The University of Chicago has become a major center for research and graduate training in lesbian, gay and queer studies. The LESBIAN & GAY STUDIES PROJECT (LGSP), an integral part of the University's Center for Gender Studies, coordinates graduate and undergraduate courses, provides research grants and dissertation-year fellowships to graduate students, co-sponsors the bi-weekly Gender & Sexuality Studies Workshop, and organizes research projects and conferences. It provides an interdisciplinary locus for Chicago faculty and graduate students who study the historical, cultural, and textual construction of lesbian, gay, bisexual, transgender, and other queer identities, cultures, and politics; analyze those formations or the dominant culture and social theory from the perspective of queer theory; or engage in other critical studies of sexuality.
In 2004-05, our programming includes a series of lectures on same-sex marriage (fall), a day-long multi-disciplinary symposium on the Caribbean "Queer Islands" (April 16, 2005), screenings and discussions with French queer filmmakers Olivier Ducastel and Jacques Martineau (winter), and our continued co-sponsorship of a public lecture series at the Chicago Historical Society (winter-spring). The Gender & Sexuality Studies Workshop, which meets on alternate Tuesdays, and the Gender Studies Brownbag Lunches, which take place most Fridays, often feature work in queer studies and culture.

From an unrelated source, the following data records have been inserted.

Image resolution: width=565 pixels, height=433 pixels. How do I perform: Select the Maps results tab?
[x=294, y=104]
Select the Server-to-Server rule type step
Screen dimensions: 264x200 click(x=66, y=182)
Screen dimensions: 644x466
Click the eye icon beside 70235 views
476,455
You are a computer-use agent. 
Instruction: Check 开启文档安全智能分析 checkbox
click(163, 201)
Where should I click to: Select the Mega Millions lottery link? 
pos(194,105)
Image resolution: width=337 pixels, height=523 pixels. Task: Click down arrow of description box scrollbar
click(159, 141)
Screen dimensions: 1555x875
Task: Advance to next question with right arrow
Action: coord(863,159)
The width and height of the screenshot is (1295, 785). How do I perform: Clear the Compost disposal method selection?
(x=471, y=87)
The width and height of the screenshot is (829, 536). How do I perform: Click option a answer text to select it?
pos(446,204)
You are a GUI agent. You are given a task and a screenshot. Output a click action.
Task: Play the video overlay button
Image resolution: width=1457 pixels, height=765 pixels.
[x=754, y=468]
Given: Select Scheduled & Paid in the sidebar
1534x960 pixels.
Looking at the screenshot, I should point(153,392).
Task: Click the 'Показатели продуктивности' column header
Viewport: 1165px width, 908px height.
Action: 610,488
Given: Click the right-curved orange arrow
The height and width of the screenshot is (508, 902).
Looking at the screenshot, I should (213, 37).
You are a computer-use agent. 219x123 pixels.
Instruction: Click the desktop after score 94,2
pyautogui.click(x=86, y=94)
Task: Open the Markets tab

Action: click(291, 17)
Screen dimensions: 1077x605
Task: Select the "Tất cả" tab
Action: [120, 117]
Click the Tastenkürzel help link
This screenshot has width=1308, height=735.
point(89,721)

Training the next generation of lesbian, gay, and queer studies scholars is central to the mission of the University of Chicago's Lesbian and Gay Studies Project. Project faculty have advised graduate students in history, anthropology, English, East Asian studies, political science, human development, sociology, and other fields. These students are conducting original archival research, fieldwork, and critical textual analysis that will produce fundamental new knowledge and insights into contemporary debates over homosexuality and the historical development of lesbian, gay, bisexual, transgender, and other "queer" identities, cultures, and politics in a variety of cultural settings and historical periods. Students have studied and compared these processes around the world - in India, South Africa, Argentina, Brazil, and Canada, as well as the United States. Supporting their work is crucial, since it will both advance our knowledge of sexuality and transgender issues and speed the integration of gay scholarship into the major disciplines and college teaching.
Former graduate students supported by the Project, including recipients of the James C. Hormel Dissertation Fellowship in Lesbian and Gay Studies and the Graduate Research Grants in Lesbian and Gay Studies, have done well on the job market and now hold teaching positions at colleges and universities across North America, including George Washington University, the University of Manitoba, Indiana University, the University of California at Berkeley, and Middle Tennessee State University.